The Automation Hook: How LLMs Keep Us Looping
When every next step feels useful, but nothing actually gets done.
I'm a heavy LLM user. I use them for everything: thinking, prototyping, coding, planning, automating, learning, researching, writing, even cooking. 🙈
But there's a phenomenon I keep seeing — in myself, and in others: a subtle drift into automation that becomes disconnected from the actual need. A kind of infinite loop that feels logical, but strays from the goal.
I've often found myself exhausted after two hours with a LLM, with a strange feeling of having "produced" a lot — without always knowing why. And that drift isn't trivial.
"Would you like me to summarize this article for you?"
Social Media Then, AI Now: Same Mechanics, New Triggers
Back in the 2010s, Facebook was heavily criticized for exploiting our craving for social validation. Sean Parker, Facebook's former president, said it outright: "We knew we were exploiting a vulnerability in human psychology."
Likes, notifications, red badges — everything was designed to keep us hooked. To keep us coming back. To feed the slot machine.
Today, LLMs are activating different cognitive triggers to get us to "drop another coin," but the core mechanics are oddly similar.
"Would you like me to go deeper on this topic? Want help automating that task?"
This is the new loop of addiction, AI-style. It doesn’t play on our social ego like social media did. It plays on our intellectual laziness — the comforting sense that there’s always another good idea, always progress, always a next step to automate. That we’re never really lost.
A Recent Example: From Simple Prompt to Over-Engineering
Recently, I set out to build a small tool to analyze website copy (in this case, Le Wagon’s) and generate editorial suggestions. A simple personal need.

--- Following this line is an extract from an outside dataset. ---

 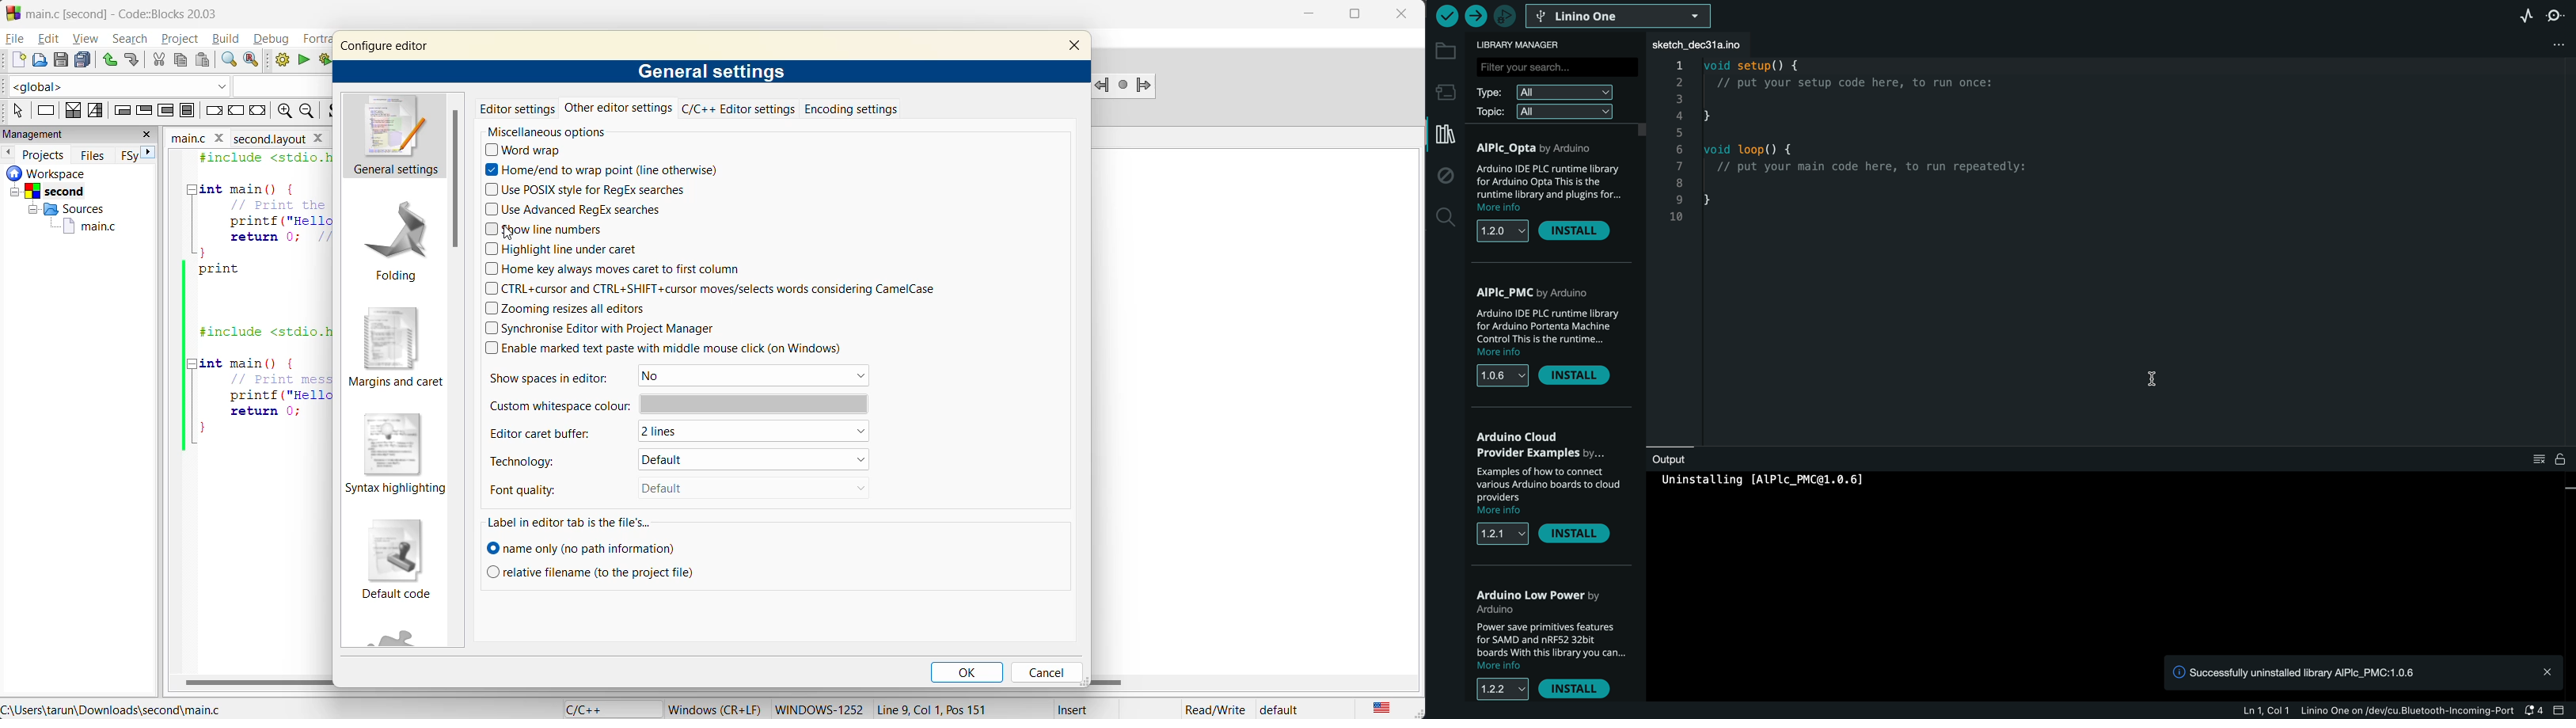 I want to click on previous, so click(x=9, y=152).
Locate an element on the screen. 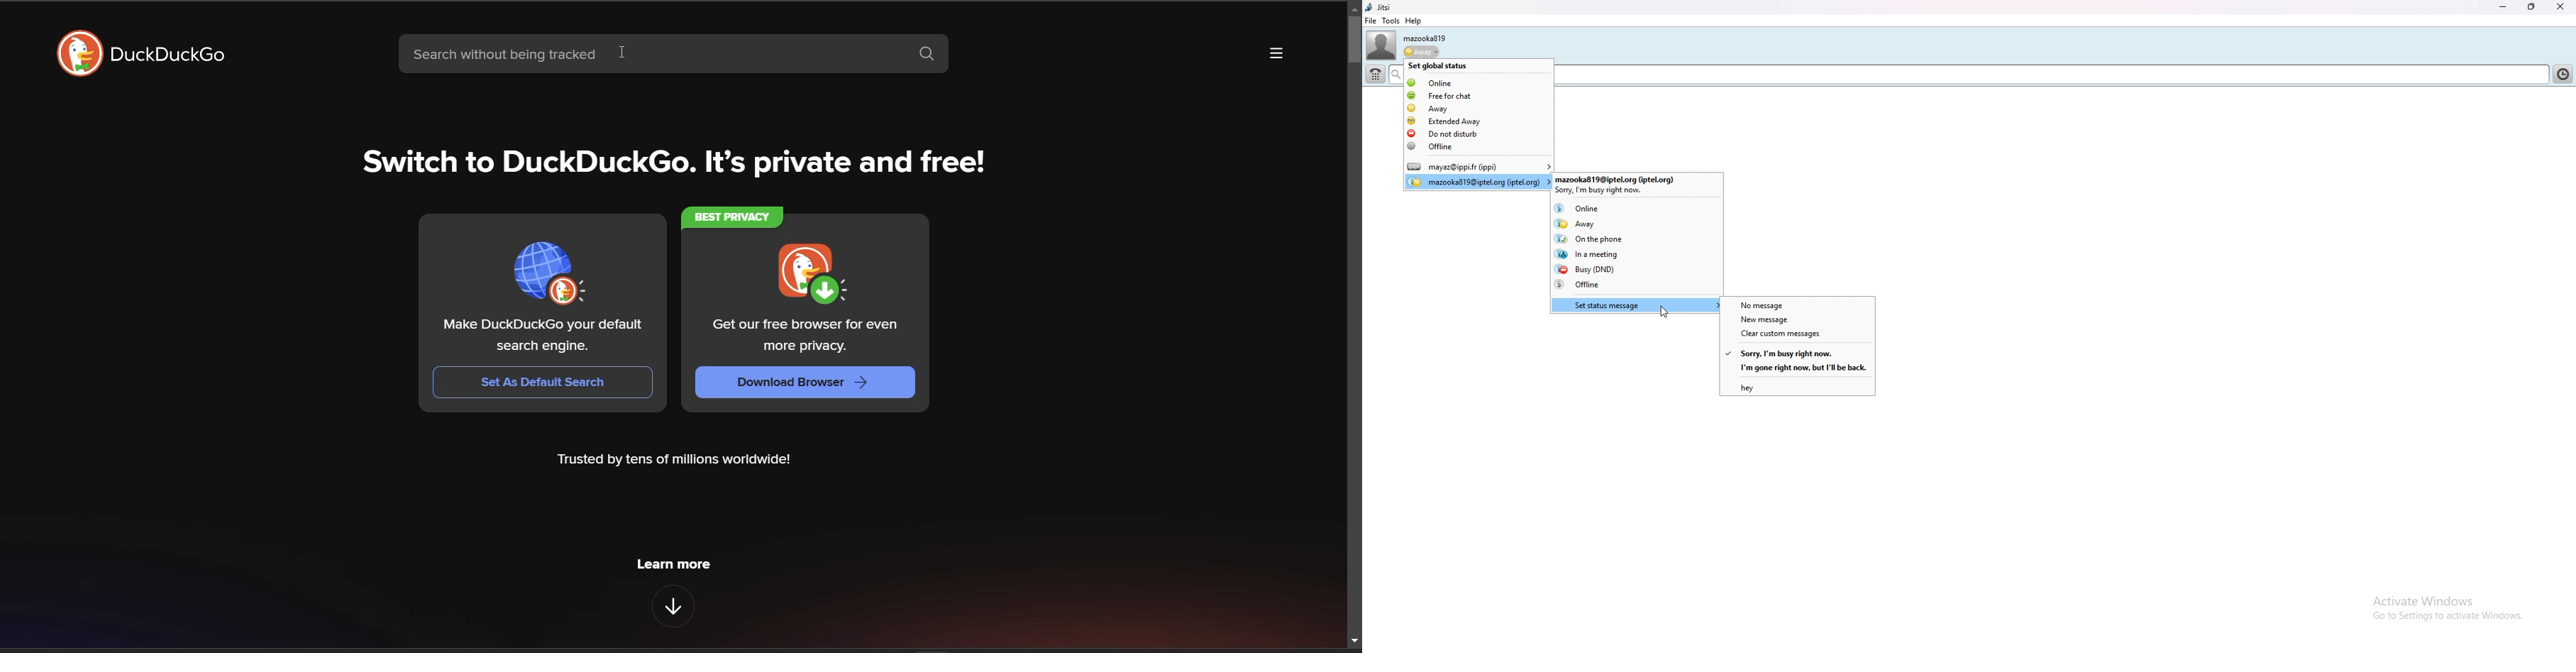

My starting point was: "Could a well-written prompt do the trick?"
But as the conversation with the LLM unfolded, I started chasing automation — probably also driven by FOMO and the appeal of trendy tools.
And soon enough, I was knee-deep in:
HTML parsing
Automated screenshots
Chained prompts
UX scoring logic
Scalable variants
Everything made sense. It was all logically connected. But I’d completely drifted away from my initial intention — without even validating the proof of concept on a basic example.
That’s when I saw the trap.
AI Rabbit Hole
In development, a "rabbit hole" is when a simple task snowballs into a technical black hole. You keep digging, and before you know it, you’re ten layers deep, working on something way more complex than planned.
The name, of course, comes from Alice in Wonderland. You follow the logic, you go deeper… and end up in another world.
LLMs can do the same. Every answer opens a door. Every step seems reasonable. And without realizing it, you're pulled into a cycle of endless automation — whether or not it’s still useful.
True story: I had this very article reviewed by ChatGPT. Even after giving feedback, it asked:
“Would you like help generating Markdown, PDF or carrousel slides?”
Why We Get Hooked
This isn’t just about weak willpower. LLMs are designed to keep us engaged. They’re built to guide us, extend the conversation, and hold our attention.
Two mechanisms explain why we fall into these loops so easily:
1. The Follow-Up Loop: LLMs are designed to sustain interaction. Every reply proposes a next step: optimize this, automate that, take it further. And because it all seems logical, we keep clicking, prompting, building. The more you stay, the more you produce — even if you’ve already veered off-course.
2. The Validation Bias: LLMs are trained to encourage. They rarely challenge you. They confirm. They reward. Even when you know it’s just a language model, your brain reacts: “Nice idea, Boris!” — and bam, you get that little dopamine spike. So you keep going. It feels like progress, even when it’s not.
Nice! You’ve made it this far. Want help building an agent to summarize it?
When Complexity Becomes Performance
You see this dynamic play out constantly on LinkedIn.
People share ultra-complex workflows, AI agents that qualify leads, reply to emails, run CRM logic… all automated. The posts usually end with:
“Comment AUTOMATION and I’ll send you my full n8n setup.”
No judgment here — some of these builders are doing great work. But this often reveals a kind of performative complexity, disconnected from the original goal.
You end up with 50-block workflows. But the business need? Often vague. Sometimes not even real.
Think Simple Before You Think Smart
I’m not saying don’t automate. I’m not saying stop using LLMs.
But we do need to recognize the invisible dynamics they create — the cognitive biases, the subtle addiction to flow and output.
Whenever you find yourself building off a suggestion from a model, it’s worth hitting pause and asking:
Am I still solving my original problem?
Am I over-engineering something simple?
Would a single prompt — or small script — do the job?
Would deterministic code work better?
Am I designing a solution… to a fake problem?
Productivity ≠ Complexity
LLMs help us go faster, wider, deeper.
But sometimes the real value is in NOT following the next suggestion.
Don’t click “automate.”
Pause. Ask why.
And pick simplicity — when it’s enough.